"Эфраим Севела. Продай твою мать" - читать интересную книгу автора

Устав от игры, уселись на песке. Кто-то достал из сумки
бутылку водки, откупорил, и все стали пить, отхлебывая из
горлышка и передавая бутылку по кругу. Я тоже хлебнул, обжег
гортань и закашлялся. Все рассмеялись, а один сказал:
- Не по-русски пьешь. Ты откуда сам?
Мне бы, дураку, сказать, что я из Литвы, и, возможно, все
бы обошлось, а я, глупо ухмыляясь, объяснил им, что я уже
несколько лет как уехал из России и поэтому, должно быть,
отвык пить по-русски.
- А где живешь теперь? - насторожилась вся компания.
- В Германии.
- Эмигрант, что ли?
Я кивнул.
Есть такое выражение: их как ветром сдуло. Вот именно так
исчезли они, покинув меня. И недопитую бутылку русской водки в
песке.
Русские от меня шарахались. Даже когда я ничего не
говорил, ко мне поворачивались спинами. Должно быть, слух о
том, что я эмигрант, прошел по русским группам. На меня лишь
издали поглядывали с любопытством и даже показывали пальцами в
мою сторону, но стоило мне приблизиться, становились
отчужденными и даже враждебными.
Никто меня не признавал своим. Для всех этих тысяч тел
тюленьего лежбища я был инородным телом.
Меня охватила жуткая тоска. Я лежал на песке один, и
ласковое черноморское солнце казалось мне тоже недружелюбным,
готовым сжечь, испепелить меня. Устав лежать, я бродил по
колено в воде вдоль берега и безнадежно шарил глазами по
телам, распростертым на горячем золотом песке, уже не надеясь
встретить хоть один дружелюбный взгляд.
И вдруг лицо мое прояснилось. Я увидел на песке евреев.
Женщину, мужчину и ребенка.

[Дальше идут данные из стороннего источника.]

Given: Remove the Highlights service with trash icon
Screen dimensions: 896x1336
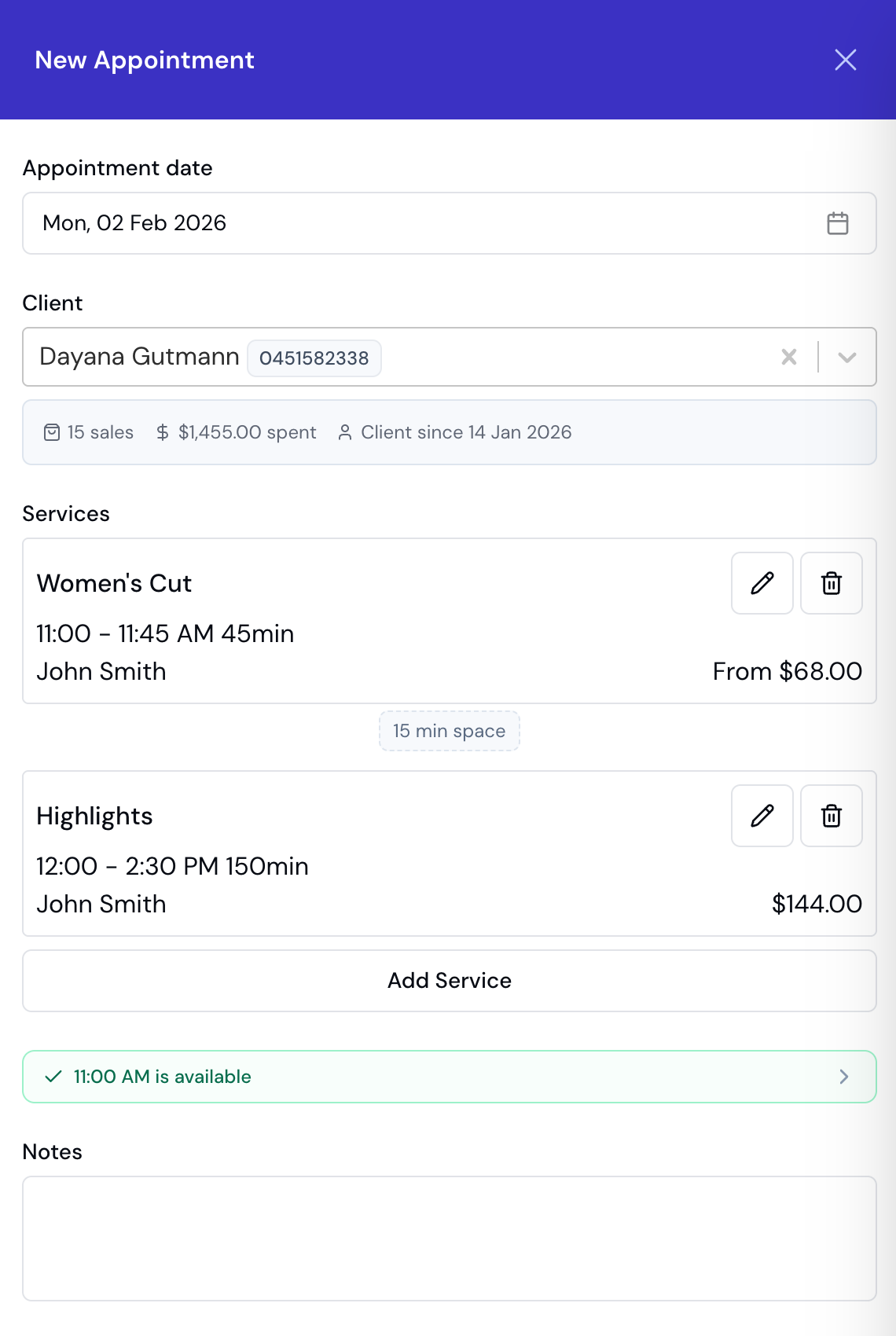Looking at the screenshot, I should tap(831, 816).
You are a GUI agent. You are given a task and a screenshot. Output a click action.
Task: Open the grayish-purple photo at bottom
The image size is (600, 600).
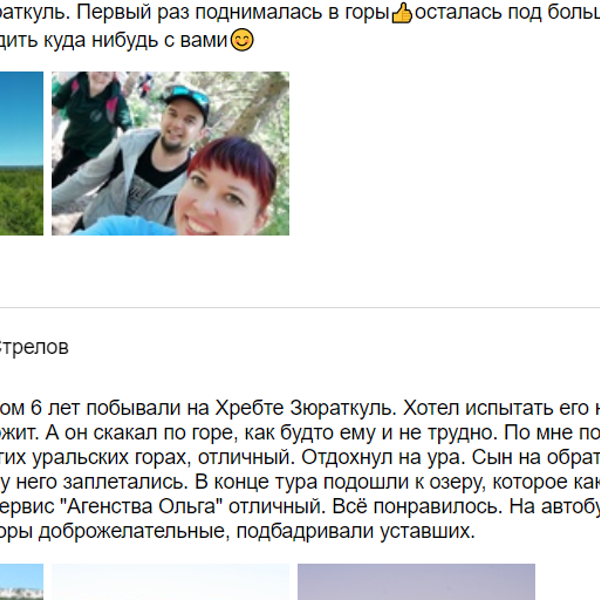416,582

О том, что они евреи, я догадался
не по смуглости их кожи и не по карим глазам. У болгар,
которых много на пляже, такие же лица. У этих на шеях висели
на тоненьких цепочках шестиконечные звезды Давида. Никто,
кроме еврея, это не наденет. У женщины звезда была золотая, у
мужчины - серебряная. Даже у трехлетнего мальчугана болталась
на груди серебряная шестиконечная звездочка. Они сидели на
большой белой простыне и, как и подобает евреям, кормили
ребенка. Евреи всегда кормят детей. Даже на пляже. И при этом
покрикивают на них и почти насильно заталкивают ложку в
перемазанный рот.
У меня защипало в глазах. Сердце учащенно забилось. Эти
трое были единственными, для кого я не чужой. Это был мой
народ. Мои соплеменники. Больше я уже не был один.
Я выскочил на берег и быстрыми шагами направился к ним, с
каким-то вдруг проснувшимся во мне высокомерием обходя тела -
немецкие, русские и еще черт знает какие чужие тела. Мне было
на них теперь наплевать! Я встретил своих!